→ **EXTRACTED INFORMATION**:
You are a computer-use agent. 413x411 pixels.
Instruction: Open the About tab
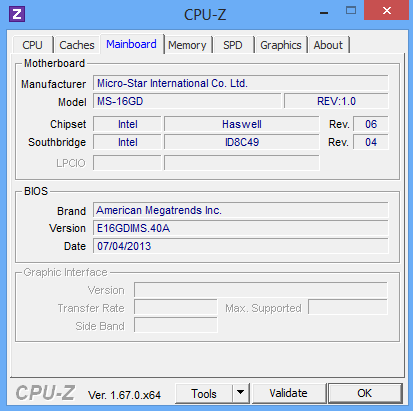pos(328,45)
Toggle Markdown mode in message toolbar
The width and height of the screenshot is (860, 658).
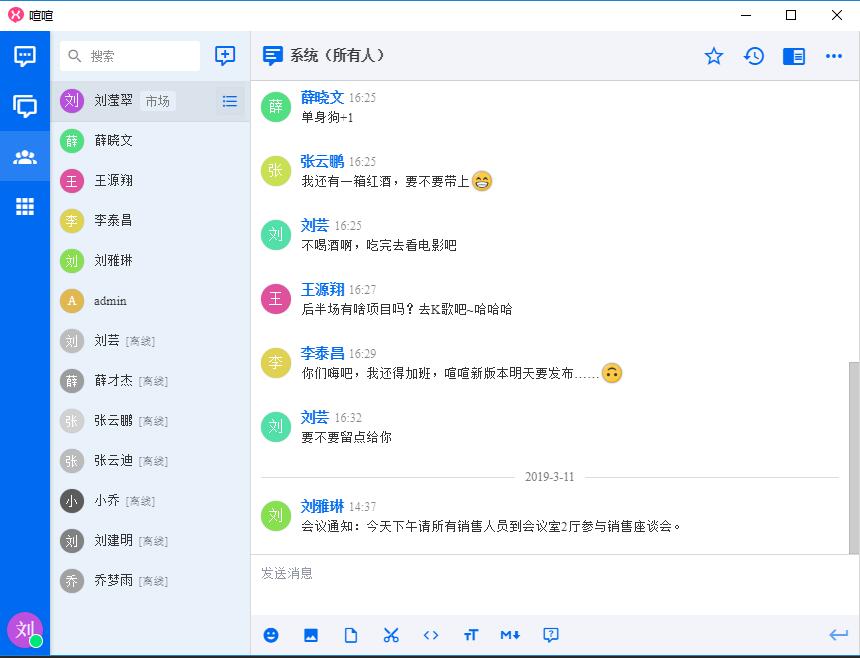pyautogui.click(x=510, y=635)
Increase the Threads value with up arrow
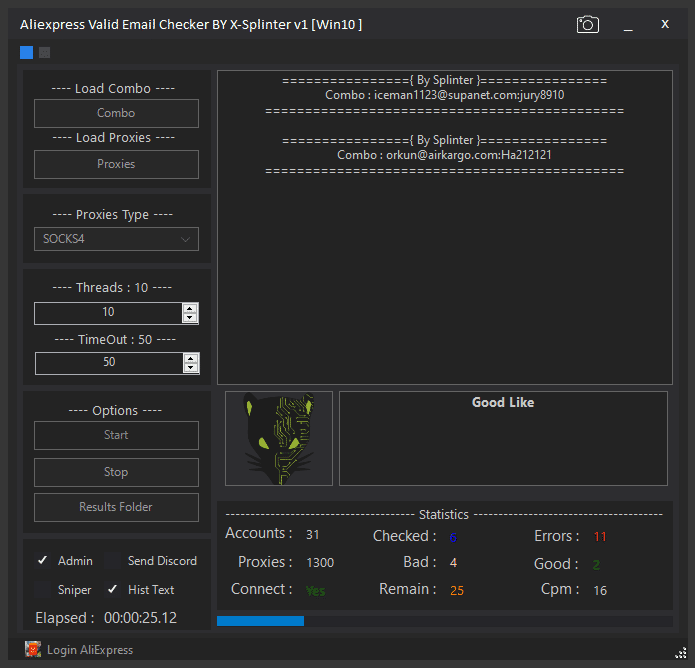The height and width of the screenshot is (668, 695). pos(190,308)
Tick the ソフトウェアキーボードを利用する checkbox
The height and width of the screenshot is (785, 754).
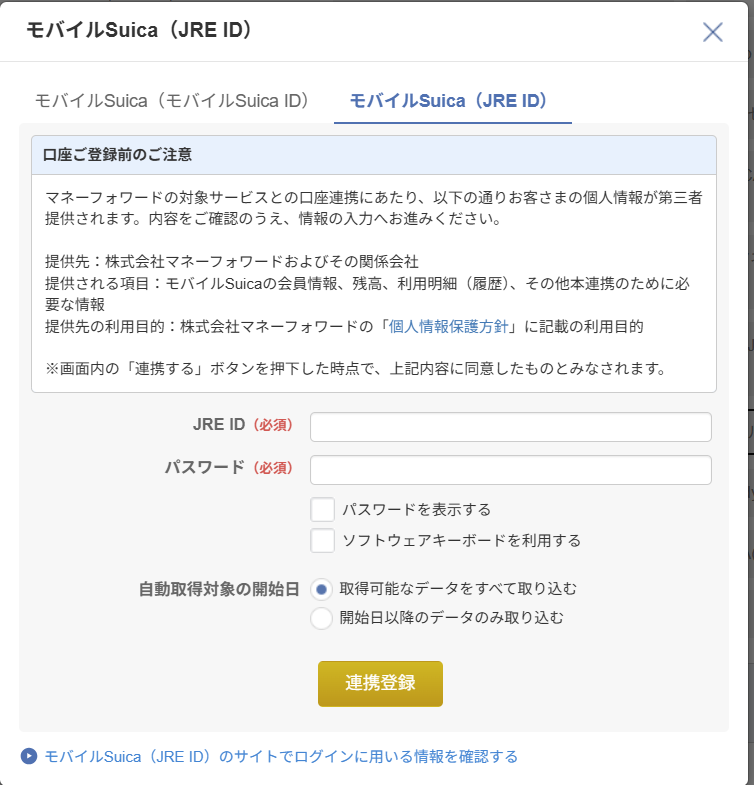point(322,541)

→ **DESCRIPTION OF THE TASK**: Your copy should hold only the lines from the one containing "Tick the ソフトウェアキーボードを利用する checkbox" through the last line of the listing, both included, retyped exactly and free of pictures.

→ **PROBLEM SOLUTION**:
Tick the ソフトウェアキーボードを利用する checkbox
The height and width of the screenshot is (785, 754).
point(322,541)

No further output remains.